Paul Hornschemeier, from The Three Paradoxes, 2006. Non-photo blue pencil and India ink on bristol board, Courtesy of the artist.
Lilli Carré, excerpt from The Lagoon, 2008. Ink on paper; 11 × 16 in. (27.9 × 40.6 cm), Courtesy of the artist.
Jeffrey Brown, page from Clumsy, 2002, Courtesy of the artist.
Anders Nilsen, Big Questions #5, page 22, 2002. Ink on paper, Courtesy of the artist.
Anders Nilsen, Big Questions #9, page 40, 2006. Ink on paper, Courtesy of the artist.
Lilli Carré, excerpt from A New Leaf, 2009. Pencil on paper; 11 × 14 in. (27.9 × 35.6 cm), Courtesy of the artist.
Paul Hornschemeier, excerpt from The Three Paradoxes, 2007. Pencil and ink on paper with digital color. Courtesy of the artist.
Jeffrey Brown, cover of Undeleted Scenes, 2010, Courtesy of the artist.


For the month of January, the MCA presents an exhibition of the work of four young, Chicago-based cartoonists and animators: Jeffrey Brown, Lilli Carré, Paul Hornschemeier, and Anders Nilsen. In their own unique styles each of these artists expands and challenges the conventions of a visual art form for which Chicago continues to be renowned: the comic book.

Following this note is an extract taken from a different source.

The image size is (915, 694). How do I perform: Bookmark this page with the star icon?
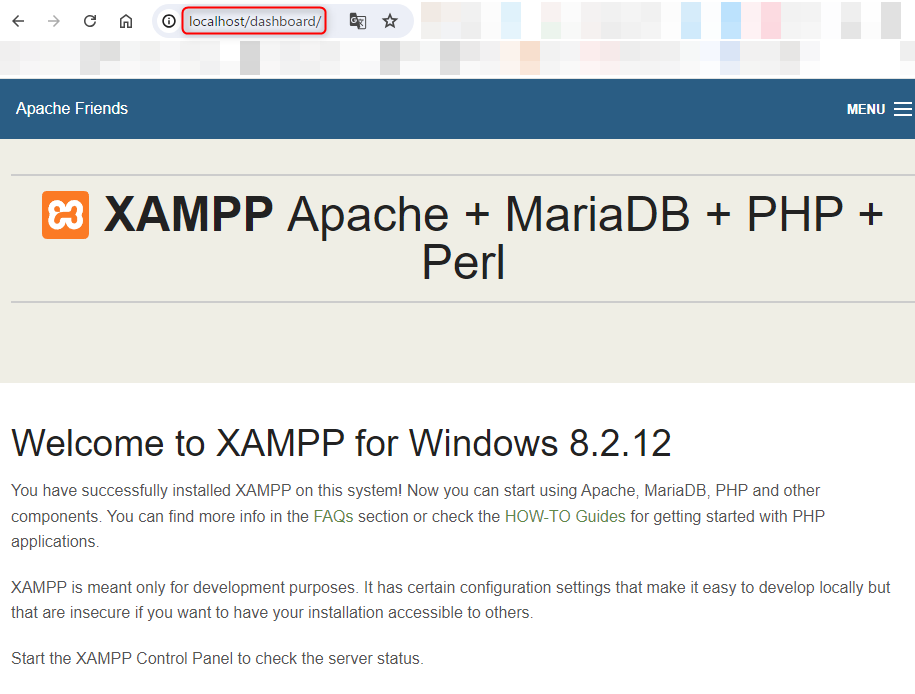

Jeffrey Brown‘s autobiographical works examines modern relationships with discomforting detail and intimacy. His comics are drawn in a deliberately awkward and simple style that heightens both the emotional impact and charming humor of the stories. Each comic is written and drawn in an individual sketchbook, and Brown is showing a selection of these original books as part of the exhibition.

Lilli Carré is an animator and cartoonist who has produced a series of celebrated comics, illustrations, and hand-drawn, animated short films. Her work combines an elegant visual style with elliptical narratives that are imbued with an absurdist, and at times, unsettling humor. Along with a series of original illustrations, the exhibition includes a selection of Carré’s short films.

Paul Hornschemeier‘s widely acclaimed comics incorporate complex, self-referential narrative structures that knowingly appropriate various comic book styles. A selection of his original blue graphite and ink drawings are on display.

Using a sparse aesthetic and narrative style, Anders Nilsen creates existentialist fables that revolve around the interactions between animals (birds and dogs) and young men. Nilsen shows a selection of original graphite and ink drawings from his recently completed 600-page comic Big Questions, which is to be published by Drawn and Quarterly in 2011.